Key words Quinone toxicity
Springer Online Journal Archives 1860-2000
Abstract The in vitro testing of antitumor drugs involves the use of mouse and human tumor cells. In particular, there is interest in developing agents active against human solid tumors. We examined several biochemical parameters that may contribute to the differential sensitivity of the cell lines used in our laboratory to the toxic effects of antitumor compounds. The tumor cell lines examined were of mouse (colon 38, L1210 leukemia, and C1498 leukemia) and human origin (CEM leukemia, CX1 colon, H116 colon, HCT8 colon and H125 lung).

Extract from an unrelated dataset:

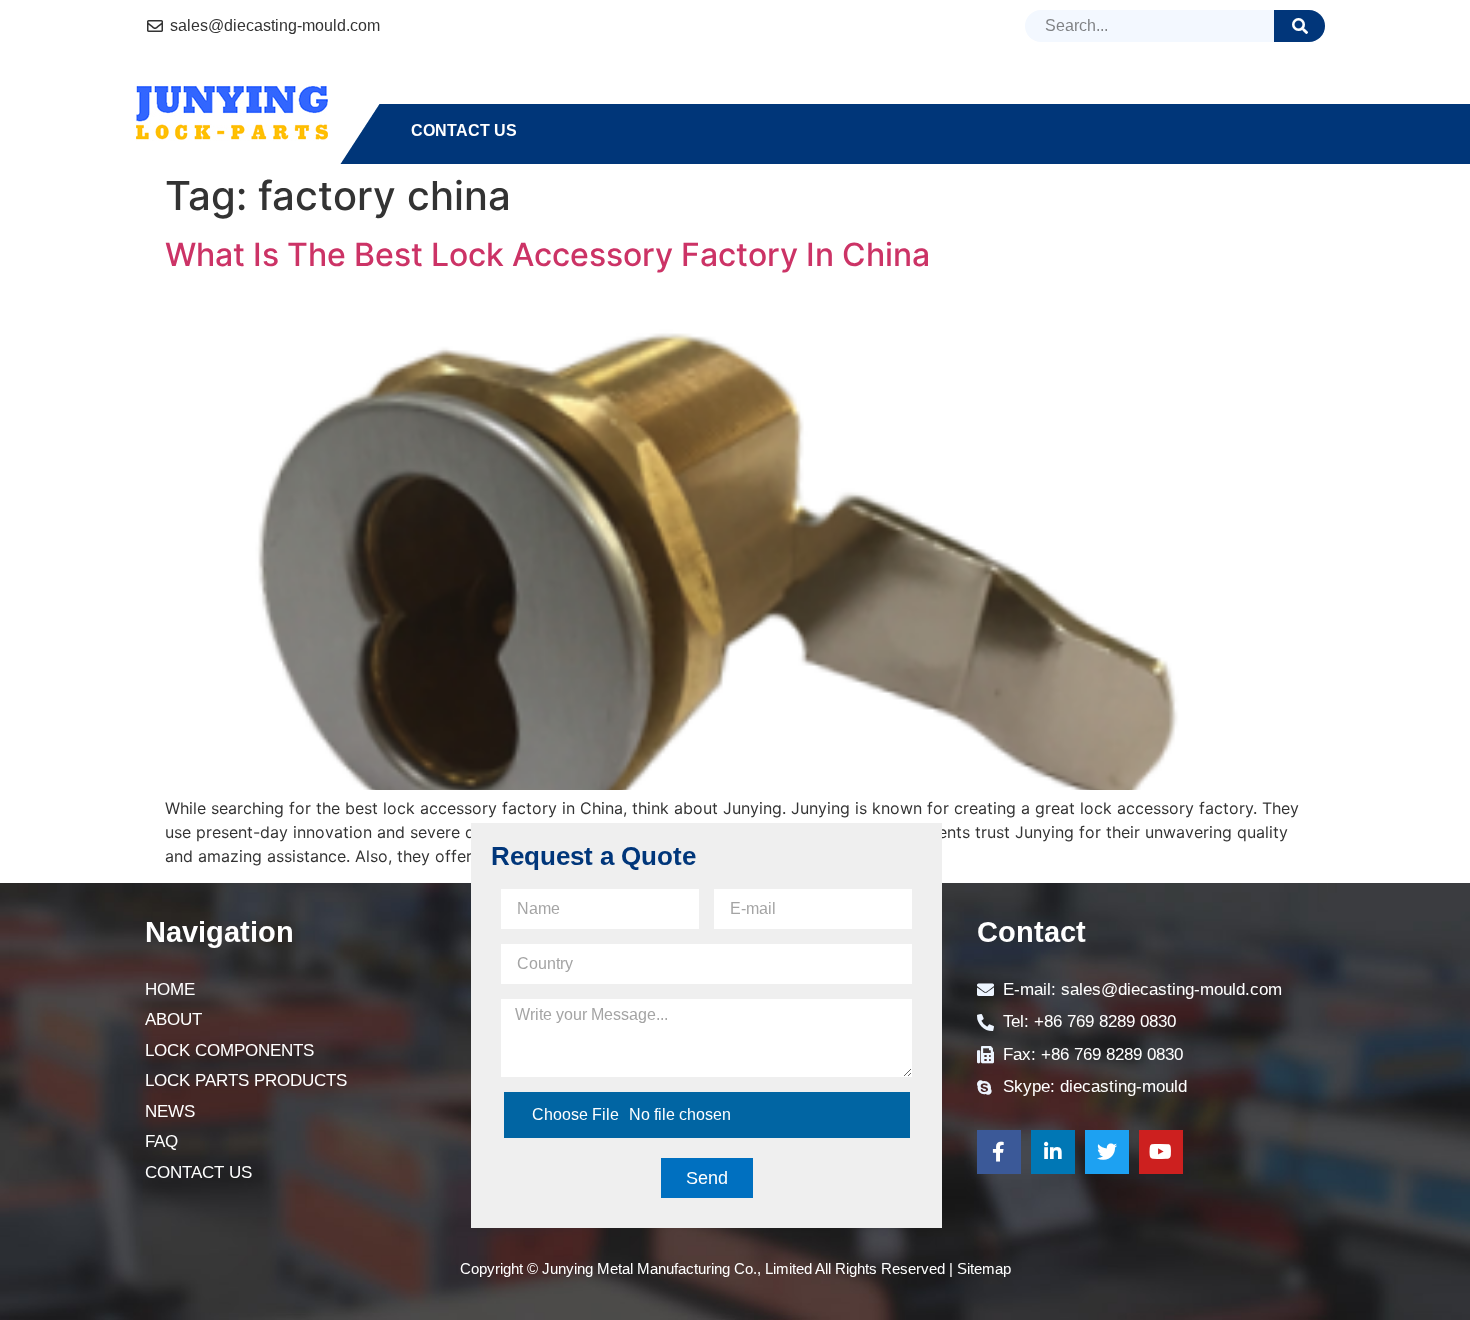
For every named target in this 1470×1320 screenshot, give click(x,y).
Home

Quinone reductase activity was markedly different between leukemia and solid-tumor cell lines of either mouse or human origin, with increased activity being observed in the solid-tumor cell lines relative to the leukemia lines. GSH transferase activity also was generally increased in solid-tumor relative to leukemia cell lines. Superoxide dismutase activity and thiol levels were similar in leukemia and solid-tumor cell lines, except that thiol levels were very low in colon 38. Mouse cell lines from in vitro passage had somewhat higher activity of superoxide dismutase and thiol levels than did cells maintained in vivo, indicating relatively increased antioxidant defenses. The toxicity of 2,3-dimethoxy-1,4-naphthoquinone, a model quinone that exerts its toxic effects via production of reactive oxygen species, was significantly lower in mouse lines maintained in vitro than in those tested in vivo, whereas the toxicity of another quinone, menadione, was just slightly lower. Quinone reductase activity, GSH transferase activity, and thiol levels were significantly higher in the human lines than in the mouse lines. Accordingly, the toxicity of both quinones tended to be lower in the human lines than in the mouse lines.